**EXTRACT TO READ**
= = =

If y=|x+5|−|x−5|

[ErikM411]

Couldn't find any subforum that this question fit into.

A question found on gmatclub that I have a hard time grasping.

I tried applying the "complex absolute value" thingy in the algebra strategy guide, but its still kinda unclear. Anyways, here goes

If y=|x+5|−|x−5|, then y can take how many integer values?

A. 5
B. 10
C. 11
D. 20
E. 21


I get that the midpoints are -5 and 5, but how do I decide on the actual range? I mean, how do I know how far to the right/left the values stretch?

[vintin]

Hello,

Let me try out the solution for you.

Consider the below scenarios for the equation y = |x+5|-|x-5|

Case 1:
when x more than or equal to 5
then y=(x+5)-(x-5) = 10
hence y=10

Case 2:
when -5<x<5
y=(x+5)-(-(x-5)) = 2x
y=2x so y can take 9 values corresponding to x={-4,-3,-2,-1,0,1,2,3,4}

Case 3:
when x less than or equal to -5
y= -(x+5)-(-(x-5))
y=-10


Hence if we combine all 3 cases we get that y can take total of 11 values.

Hope I am correct

Cheers ,
Vinay

[ErikM411]

Hello,

Let me try out the solution for you.

Consider the below scenarios for the equation y = |x+5|-|x-5|

Case 1:
when x more than or equal to 5
then y=(x+5)-(x-5) = 10
hence y=10

Case 2:
when -5<x<5
y=(x+5)-(-(x-5)) = 2x
y=2x so y can take 9 values corresponding to x={-4,-3,-2,-1,0,1,2,3,4}

Case 3:
when x less than or equal to -5
y= -(x+5)-(-(x-5))
y=-10


Hence if we combine all 3 cases we get that y can take total of 11 values.

Hope I am correct

Cheers ,
Vinay

Thanks, the answer is actually 21. But you seem to be on the right track.

I get the "y=10" and y=2x" part, but from there - I'm a bit lost.

"y=2x so y can take 9 values corresponding to x={-4,-3,-2,-1,0,1,2,3,4}" - Here is what I don't understand. How can we know what the stretch, or range, for x is?

= = =

**RECORD SET**
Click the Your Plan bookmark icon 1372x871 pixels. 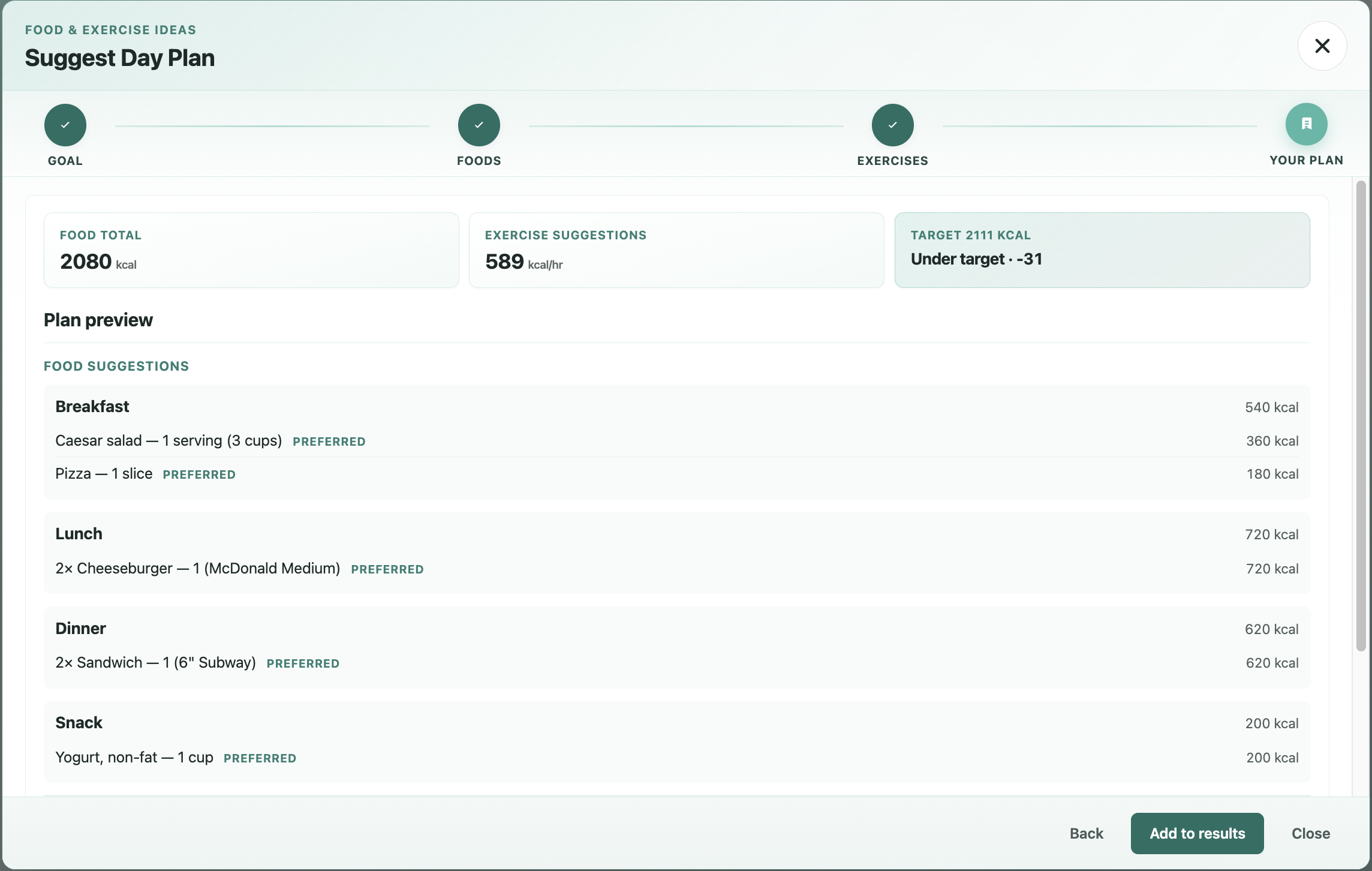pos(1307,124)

= = =

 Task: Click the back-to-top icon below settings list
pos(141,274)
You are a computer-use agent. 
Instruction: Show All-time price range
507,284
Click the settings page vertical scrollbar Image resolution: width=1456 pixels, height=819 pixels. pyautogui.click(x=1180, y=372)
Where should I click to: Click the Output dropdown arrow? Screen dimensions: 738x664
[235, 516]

= = =

**EXERCISE OBJECTIVE**
Write the next part of the forum thread on how many integer values y=|x+5|−|x−5| can take, picking up after its last sentence.

**TASK RESPONSE**
[vintin]

Hello,

I defined and divided the complete range of x into 3 cases.

Case 1:
when x more than or equal to 5
then y=(x+5)-(x-5) = 10
hence y=10

Case 2:
when -5<x<5
y=(x+5)-(-(x-5)) = 2x
y=2x

Case 3:
when x less than or equal to -5
y= -(x+5)-(-(x-5))
y=-10


So i hope all the 3 cases which i have taken into consideration is okay with you.

so
for any value of x more or equal to 5 , y will always take the value of 10
for any value of x less than or equal to -5 , y will always take the value of -10.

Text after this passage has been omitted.